**Given data**

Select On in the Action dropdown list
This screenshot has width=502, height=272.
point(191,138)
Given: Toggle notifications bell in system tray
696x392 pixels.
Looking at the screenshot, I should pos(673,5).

* * *

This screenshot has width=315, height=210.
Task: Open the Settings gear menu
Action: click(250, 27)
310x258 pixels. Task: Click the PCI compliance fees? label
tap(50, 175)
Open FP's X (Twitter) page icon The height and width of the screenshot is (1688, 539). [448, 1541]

==

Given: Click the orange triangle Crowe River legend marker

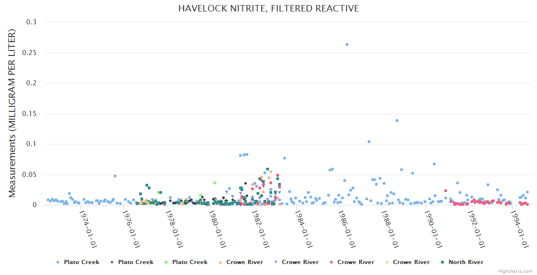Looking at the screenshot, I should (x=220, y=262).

**Aim of the exercise**
Count the lines in the material above that contain the string "height", matching case exactly. Reply with the number only.

**Output below**
3